• **Document excerpt**

UK Parliament / Open data

Remembrance, UK Armed Forces and Society

Proceeding contribution from Diana Johnson (Labour) in the House of Commons on Wednesday, 11 November 2020. It occurred during Debate on Remembrance, UK Armed Forces and Society.

It is a pleasure to speak in this debate, and a particular pleasure to follow the right hon. Member for New Forest East (Dr Lewis).

I represent a seat in the city of Hull, which has a strong, proud and long association with our armed forces. We were also among the hardest hit during the blitz. But today I want to speak as a commissioner of the Commonwealth War Graves Commission. I am very pleased indeed that the Minister, in his opening remarks, talked about the commission, which commemorates 1.7 million Commonwealth servicemen and women from the United Kingdom and all over the Commonwealth who died during the two world wars.

As hon. Members will know, the Commonwealth War Graves Commission was founded as the Imperial War Graves Commission by royal charter on 21 May 1917, and was renamed the Commonwealth War Graves Commission in March 1960. In March this year, the Duke of Kent celebrated 50 years of unstinting service as the commission’s president. I also pay tribute to our last director general, Victoria Wallace, who left the commission in the summer.

• **Set problem 1**
Duplicate a passage from the House of Commons speech on war graves, beginning at the words "UK Parliament /" and stopping after "two world wars.".
• **Set problem 2**
Carry on the House of Commons speech about the Commonwealth War Graves Commission from the point where it stops.

[Data records]

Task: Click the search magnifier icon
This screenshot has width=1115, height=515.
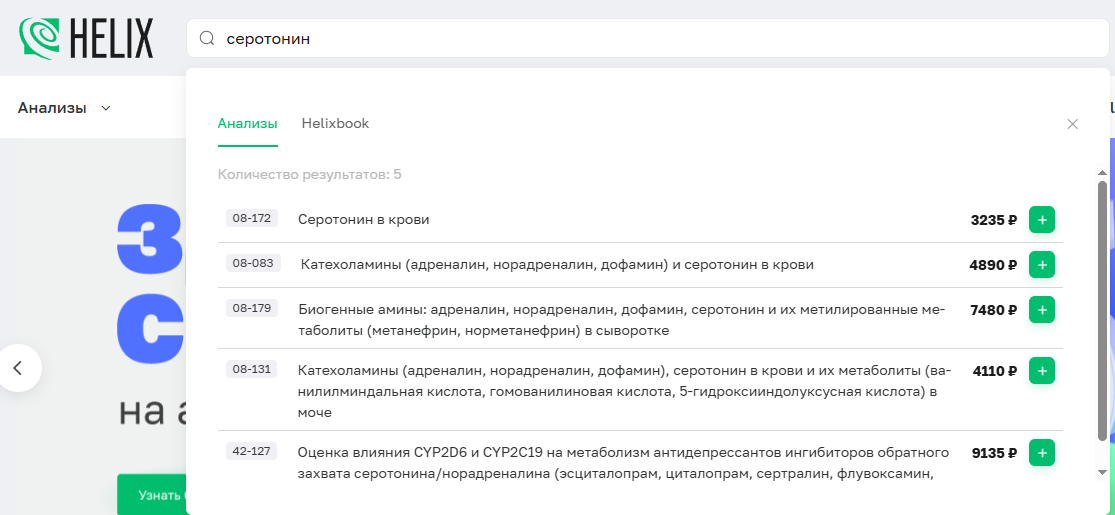Action: (207, 39)
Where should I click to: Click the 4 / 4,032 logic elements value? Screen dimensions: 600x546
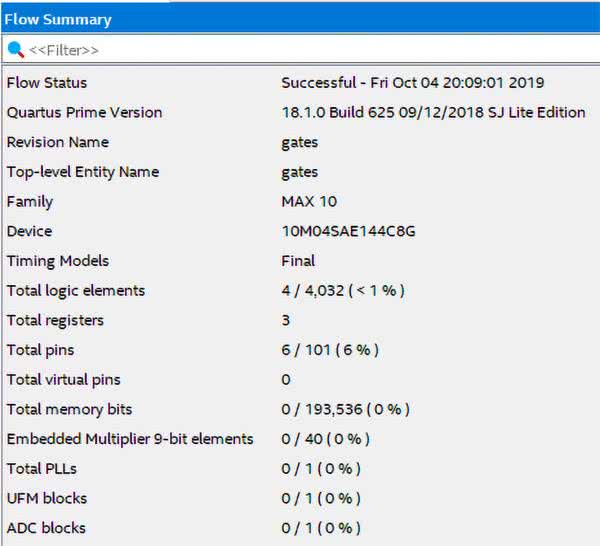343,291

• **Response 1**
UK Parliament / Open data

Remembrance, UK Armed Forces and Society

Proceeding contribution from Diana Johnson (Labour) in the House of Commons on Wednesday, 11 November 2020. It occurred during Debate on Remembrance, UK Armed Forces and Society.

It is a pleasure to speak in this debate, and a particular pleasure to follow the right hon. Member for New Forest East (Dr Lewis).

I represent a seat in the city of Hull, which has a strong, proud and long association with our armed forces. We were also among the hardest hit during the blitz. But today I want to speak as a commissioner of the Commonwealth War Graves Commission. I am very pleased indeed that the Minister, in his opening remarks, talked about the commission, which commemorates 1.7 million Commonwealth servicemen and women from the United Kingdom and all over the Commonwealth who died during the two world wars.

• **Response 2**
The commission cares for the graves and memorials at 23,000 locations in more than 150 countries and territories—on every continent except Antarctica. The commission also commemorates more than 68,000 civilians who died during the second world war, by maintaining and restoring sites such as the Tower Hill memorial. Funded by six partner Governments—the United Kingdom, Canada, Australia, New Zealand, South Africa and India—the Commonwealth War Graves Commission is the largest gardening organisation in the world, with a total workforce of 1,300. The vast majority—more than 850—are gardeners, who between them look after the equivalent of almost 1,000 football pitches.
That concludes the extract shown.